Bekaert Annual Report 2025 − 156 −

Business combinations: acquisition of Flexofibers Spain SL

In 2025 Bekaert acquired 51% of shares in Flexofibers Spain SL. The company, based in Toledo Spain, provides sustainable construction materials specializing in transforming recycled steel from end-of-life tires into high-performance, low-carbon concrete reinforcement fibers. The accounting for the business combination resulted in a goodwill of € 0.6 million. The non-controlling interest (€ 0.9 million) arising on the acquiree has been measured at their share in the fair value of the net assets acquired (€ 1.8 million).

7.3. Financial risk management and financial instruments

Principles of financial risk management

The Group is exposed to risks from movements in exchange rates, interest rates and market risks that affect its assets and liabilities.

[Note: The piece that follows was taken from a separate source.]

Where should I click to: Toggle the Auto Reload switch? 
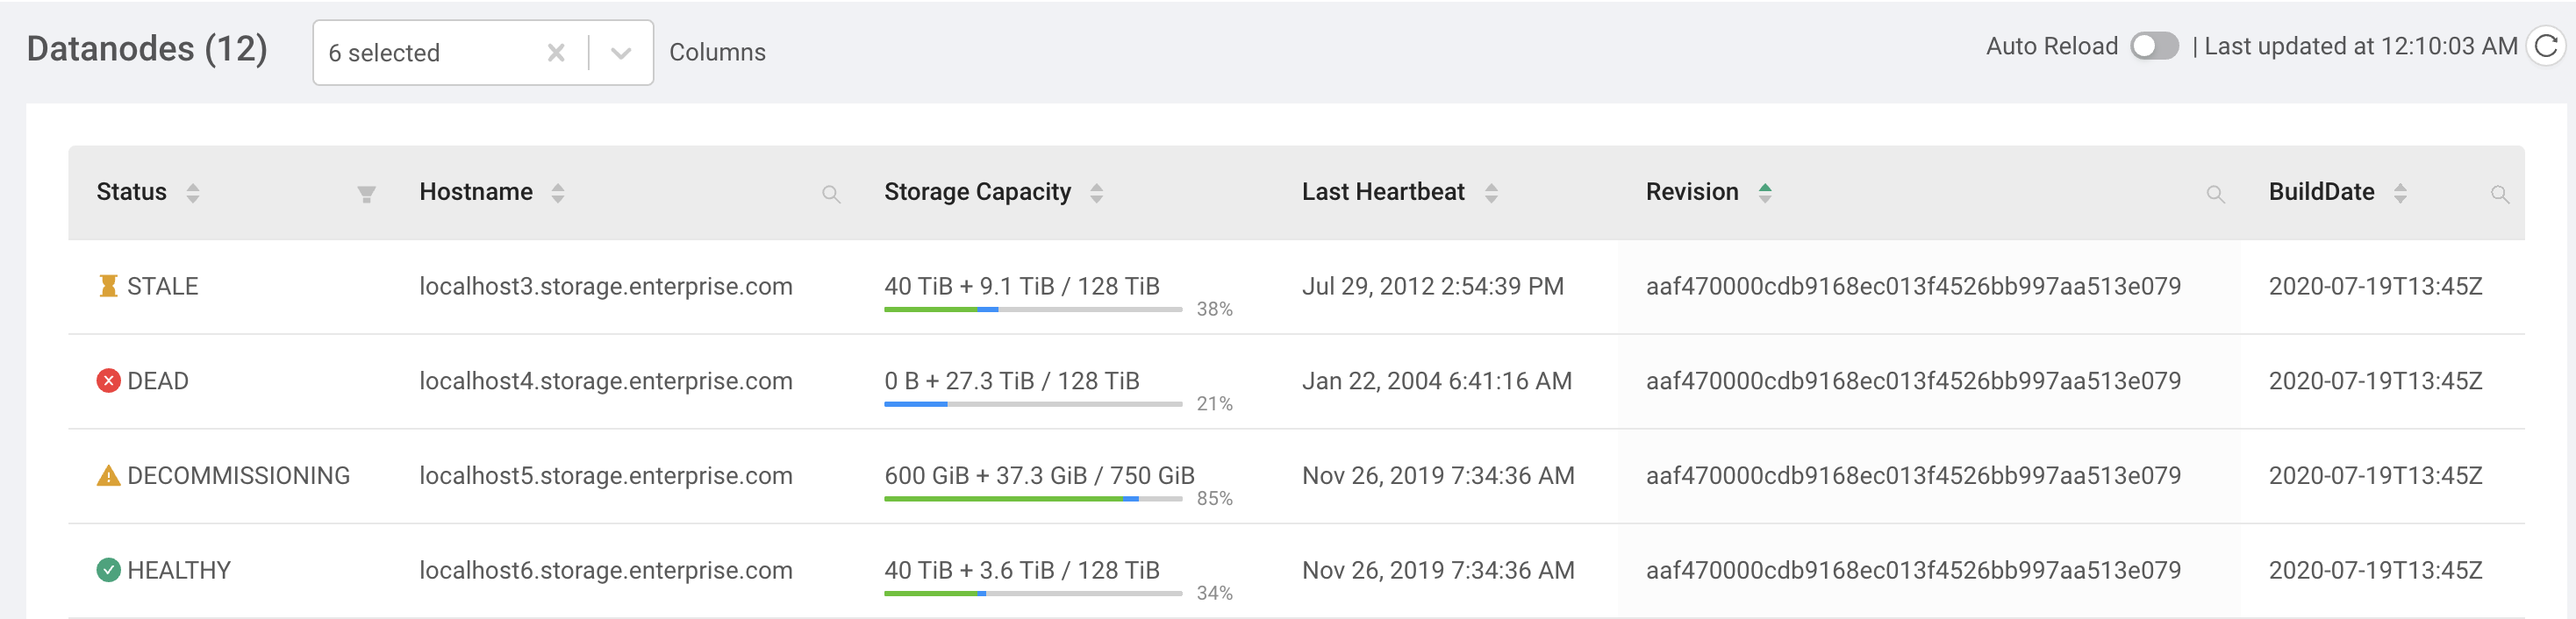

Financial risk management within the Group aims at reducing the impact of these market risks through ongoing operational and financing activities. Selected derivative hedging instruments are used depending on the assessment of risk involved. The Group mainly hedges the risks that affect the Group’s cash flows. Derivatives are used exclusively as hedging instruments and not for trading or other speculative purposes. To reduce the credit risk, hedging transactions are generally only concluded with financial institutions whose long term credit rating is at least A according to Moody’s Investors Service Inc., Fitch and S&P. The guidelines and principles of the Bekaert financial risk policy are defined by the Audit, Risk and Finance Committee and overseen by the Board of the Group. Group Treasury is responsible for implementing the financial risk policy. This encompasses defining appropriate policies and setting up effective control and reporting procedures. The Audit, Risk and Finance Committee is regularly kept informed on the exposures.

Currency risk

The Group’s currency risk can be split into two categories: translational and transactional currency risk.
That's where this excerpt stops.